Hablar de coches ecológicos está a la orden del día. Las restricciones en algunas ciudades como Madrid están haciendo que los coches eléctricos y los híbridos ganen terreno a los de combustión. Pero además de este tipo de coches, también están los vehículos de hidrógeno y los de gas, menos conocidos, pero también presentes en el mercado automovilístico.

Para hablar de coches de gas hay que hacer una distinción entre GLP (gas licuado de petróleo) y GNC (gas natural comprimido).

Los coches GLP son vehículos de gasolina adaptados para circular con un tipo de gas que procede del petróleo. Trabajan a partir de un carburante que, gracias una mezcla entre propano y butano, es capaz de reducir las emisiones y ahorrar carburante.

Por otro lado, los coches GNC son propulsado por gas natural comprimido. Cada vez cuentan con más seguidores ya que su precio es similar al de un coche de gasolina y el gas es mucho más barato que el gasóleo o la gasolina. Además, los vehículos GNC tienen más autonomía que los eléctricos. Entre sus inconvenientes está el tamaño del depósito de gas que reduce considerablemente el espacio del maletero y, por otro lado, cuentan con una red de puntos de repostaje reducida. Tanto los GNC como los GLP tienen la etiqueta ECO de la DGT.

Los coches de hidrógeno funcionan con un motor eléctrico, pero la batería que mueve el motor se carga con hidrógeno y no con electricidad. Estos coches funcionan gracias a la pila de combustible de hidrógeno, mediante un proceso electroquímico que se produce al mezclar hidrogeno y oxígeno. De esta combinación nace la energía que mueve el motor y agua que es expulsada en forma de vapor.

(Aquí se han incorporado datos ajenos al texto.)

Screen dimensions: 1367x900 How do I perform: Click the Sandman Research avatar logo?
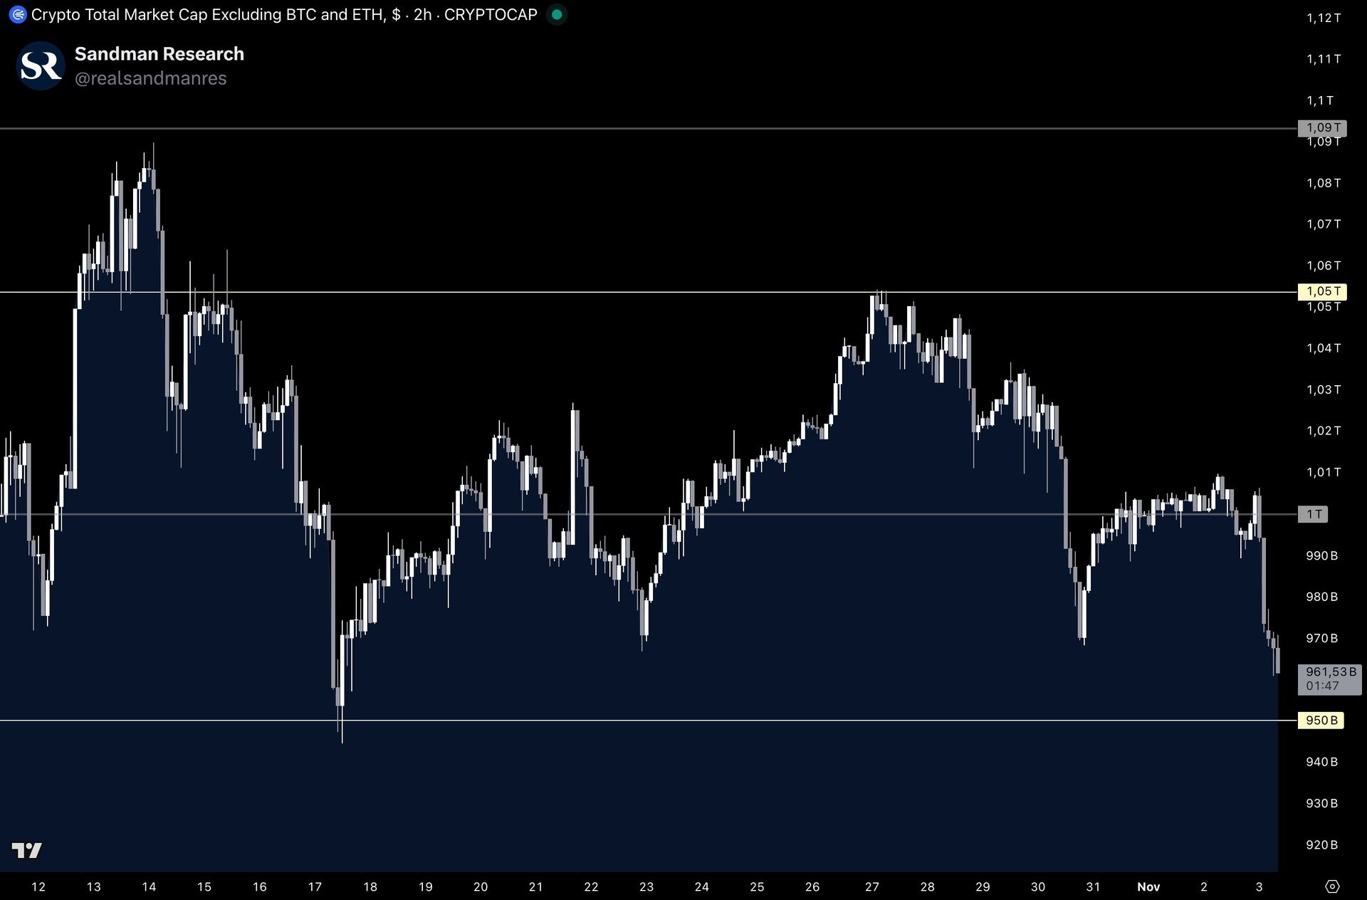[x=41, y=66]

Sin embargo, a pesar de ser una de las energías más respetuosas con el medio ambiente, la tecnología que utilizan es muy cara de producir y apenas hay estaciones donde cargar este tipo de coches. Este es el motivo principal por el que a día de hoy siguen siendo muy pocas las firmas del motor que hayan apostado por esta tecnología. Pero no todo son desventajas, entre los puntos fuertes de los coches de hidrógeno destaca la autonomía. Y es que los coches de hidrógeno son similares a los de diésel y gasolina, tanto en los kilómetros que pueden recorrer como en el tiempo de carga.